Istruzioni di lavoro> Prosegui il testo sul debito pubblico italiano e la Cina, cominciando subito dopo la sua ultima frase.

+++ Testo di lettura

Circa  un quarto dei 3,2 trilioni di debito estero detenuto da Pechino è denominato in euro e secondo quanto riportato dal Financial Times qualche giorno fa, il governo italiano è in trattativa con la Cina per l'acquisto di una quota "significativa" del debito pubblico tricolore."I paesi europei devono far fronte ai problemi del debito. Abbiamo più volte detto che intendiamo aiutarli e che continueremo a investire in Europa", le parole del premier Wen Jiabao, intervenuto al World Economic Forum, non lasciano trapelare ancora alcuna indiscrezione riguardo la possibile acquisizione da parte di Pechino di buoni del tesoro italiani.

++++++
+++ Voci fornite

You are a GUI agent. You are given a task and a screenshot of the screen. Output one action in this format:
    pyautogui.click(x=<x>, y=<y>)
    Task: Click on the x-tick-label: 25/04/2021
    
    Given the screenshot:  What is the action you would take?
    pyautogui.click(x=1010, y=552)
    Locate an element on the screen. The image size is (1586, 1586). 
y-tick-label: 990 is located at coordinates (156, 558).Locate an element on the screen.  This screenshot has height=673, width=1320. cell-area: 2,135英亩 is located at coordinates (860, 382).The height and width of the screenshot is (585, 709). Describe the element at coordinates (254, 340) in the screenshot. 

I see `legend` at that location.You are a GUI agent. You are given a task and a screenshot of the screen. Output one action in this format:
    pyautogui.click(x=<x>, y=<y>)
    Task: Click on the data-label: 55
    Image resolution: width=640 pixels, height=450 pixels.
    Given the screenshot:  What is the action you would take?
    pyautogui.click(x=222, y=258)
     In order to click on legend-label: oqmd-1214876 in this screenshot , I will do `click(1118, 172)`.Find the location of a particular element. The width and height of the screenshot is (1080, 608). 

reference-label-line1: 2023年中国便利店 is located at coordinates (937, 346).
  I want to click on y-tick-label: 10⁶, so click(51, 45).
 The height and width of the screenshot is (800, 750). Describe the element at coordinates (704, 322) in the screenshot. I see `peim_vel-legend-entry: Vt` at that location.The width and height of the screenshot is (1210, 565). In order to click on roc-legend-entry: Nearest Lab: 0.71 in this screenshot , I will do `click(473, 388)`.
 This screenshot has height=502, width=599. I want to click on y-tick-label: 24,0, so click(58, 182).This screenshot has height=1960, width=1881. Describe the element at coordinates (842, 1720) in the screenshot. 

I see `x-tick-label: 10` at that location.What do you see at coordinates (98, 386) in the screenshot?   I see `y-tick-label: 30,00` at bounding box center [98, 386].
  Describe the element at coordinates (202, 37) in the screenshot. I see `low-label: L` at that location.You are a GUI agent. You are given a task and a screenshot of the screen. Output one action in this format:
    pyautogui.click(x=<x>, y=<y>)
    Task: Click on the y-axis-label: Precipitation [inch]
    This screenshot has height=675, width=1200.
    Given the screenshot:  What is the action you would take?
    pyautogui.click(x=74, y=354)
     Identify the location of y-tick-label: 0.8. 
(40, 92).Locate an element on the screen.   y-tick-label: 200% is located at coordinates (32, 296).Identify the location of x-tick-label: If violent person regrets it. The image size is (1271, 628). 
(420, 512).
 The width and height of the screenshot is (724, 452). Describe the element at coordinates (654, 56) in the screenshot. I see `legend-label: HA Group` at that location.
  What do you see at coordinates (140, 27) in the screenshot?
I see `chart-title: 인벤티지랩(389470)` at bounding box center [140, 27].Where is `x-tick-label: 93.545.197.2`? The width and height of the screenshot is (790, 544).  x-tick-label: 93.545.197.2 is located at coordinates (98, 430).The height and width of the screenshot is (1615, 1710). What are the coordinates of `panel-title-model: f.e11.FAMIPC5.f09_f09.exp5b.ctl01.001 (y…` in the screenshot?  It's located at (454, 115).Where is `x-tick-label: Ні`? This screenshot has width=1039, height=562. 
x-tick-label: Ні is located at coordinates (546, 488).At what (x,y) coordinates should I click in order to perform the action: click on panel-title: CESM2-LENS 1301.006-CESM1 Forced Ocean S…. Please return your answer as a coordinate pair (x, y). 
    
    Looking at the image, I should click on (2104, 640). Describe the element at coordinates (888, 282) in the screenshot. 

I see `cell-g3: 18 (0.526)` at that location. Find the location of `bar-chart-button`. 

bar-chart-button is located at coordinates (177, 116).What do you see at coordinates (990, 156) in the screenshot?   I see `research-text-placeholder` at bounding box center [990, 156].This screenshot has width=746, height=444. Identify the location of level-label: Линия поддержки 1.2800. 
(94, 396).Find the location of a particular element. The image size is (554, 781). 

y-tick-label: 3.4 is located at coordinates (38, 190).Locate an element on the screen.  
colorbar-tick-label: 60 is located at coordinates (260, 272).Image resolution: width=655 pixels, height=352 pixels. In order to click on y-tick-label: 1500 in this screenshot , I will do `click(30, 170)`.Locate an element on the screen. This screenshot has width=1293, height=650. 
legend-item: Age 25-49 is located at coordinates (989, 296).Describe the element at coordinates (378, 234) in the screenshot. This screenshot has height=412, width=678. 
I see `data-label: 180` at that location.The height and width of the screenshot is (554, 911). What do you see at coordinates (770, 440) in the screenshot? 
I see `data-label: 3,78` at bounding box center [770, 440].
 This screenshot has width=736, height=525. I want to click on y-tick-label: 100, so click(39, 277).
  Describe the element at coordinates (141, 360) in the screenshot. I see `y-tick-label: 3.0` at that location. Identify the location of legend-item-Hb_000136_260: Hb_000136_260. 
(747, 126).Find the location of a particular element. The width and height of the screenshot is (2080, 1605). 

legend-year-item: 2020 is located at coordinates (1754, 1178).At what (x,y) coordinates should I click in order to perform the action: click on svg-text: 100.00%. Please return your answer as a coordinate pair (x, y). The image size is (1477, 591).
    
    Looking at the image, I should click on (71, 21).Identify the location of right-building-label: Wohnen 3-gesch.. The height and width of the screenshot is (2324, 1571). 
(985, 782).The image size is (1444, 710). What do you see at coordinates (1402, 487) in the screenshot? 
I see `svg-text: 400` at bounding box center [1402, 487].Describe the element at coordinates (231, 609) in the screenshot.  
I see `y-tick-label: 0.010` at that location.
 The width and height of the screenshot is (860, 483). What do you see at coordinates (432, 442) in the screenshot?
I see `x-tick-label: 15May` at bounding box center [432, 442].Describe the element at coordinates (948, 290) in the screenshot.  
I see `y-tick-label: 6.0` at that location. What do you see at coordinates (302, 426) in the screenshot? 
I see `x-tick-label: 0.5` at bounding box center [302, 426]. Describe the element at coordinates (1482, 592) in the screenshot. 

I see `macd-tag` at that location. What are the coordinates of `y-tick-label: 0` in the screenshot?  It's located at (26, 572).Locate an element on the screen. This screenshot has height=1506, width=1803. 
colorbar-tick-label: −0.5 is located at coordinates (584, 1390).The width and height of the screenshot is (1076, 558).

++++++

Risposta all'esercizio>
Ad aprire le casse di Pechino in favore dell'Eurozona, sostengono diversi analisti, scopi sia economici che politici. Sostenendo il debito europeo la Cina mira ad assicurare la stabilità economica  e di conseguenza un sostenuto interscambio commerciale con il gigante asiatico. Una euro più debole, al contrario, potrebbe rendere le importazioni dalla Cina meno convenienti per gli europei. Non solo. All'aumentare del sostegno della Cina, cresce anche il peso della Cina nell'Ue, già presente con diversi progetti nei porti greci (nel Pireo) e italiani (Napoli). Tuttavia l'obiettivo supremo del Dragone resta sempre uno: quello di veder riconosciuto al Paese lo status di economia di mercato. E per accorciare i tempi sembra che Pechino stia puntando sul sostegno alla crisi del debito europeo. La scorsa settimana, nel corso del World Economic Forum – il Davos cinese – a Dalian, il premier Wen Jiabao aveva 'suggerito' all'Europa di riconoscere alla Cina lo status di economia di mercato come ricompensa degli aiuti offerti da Pechino. "Se i paesi dell'Eurozona fossero in grado di dimostrare la loro sincerità con qualche anno di anticipo, sarebbe quello il modo in cui un amico tratta un altro amico" aveva dichiarato Wen.

 

Una dichiarazione che aveva attirato numerose critiche al di là dei confini nazionali tanto da costringere il portavoce del ministero del Commercio a tornare sull'argomento nel corso della conferenza stampa di routine che si è tenuta martedì mattina a Pechino.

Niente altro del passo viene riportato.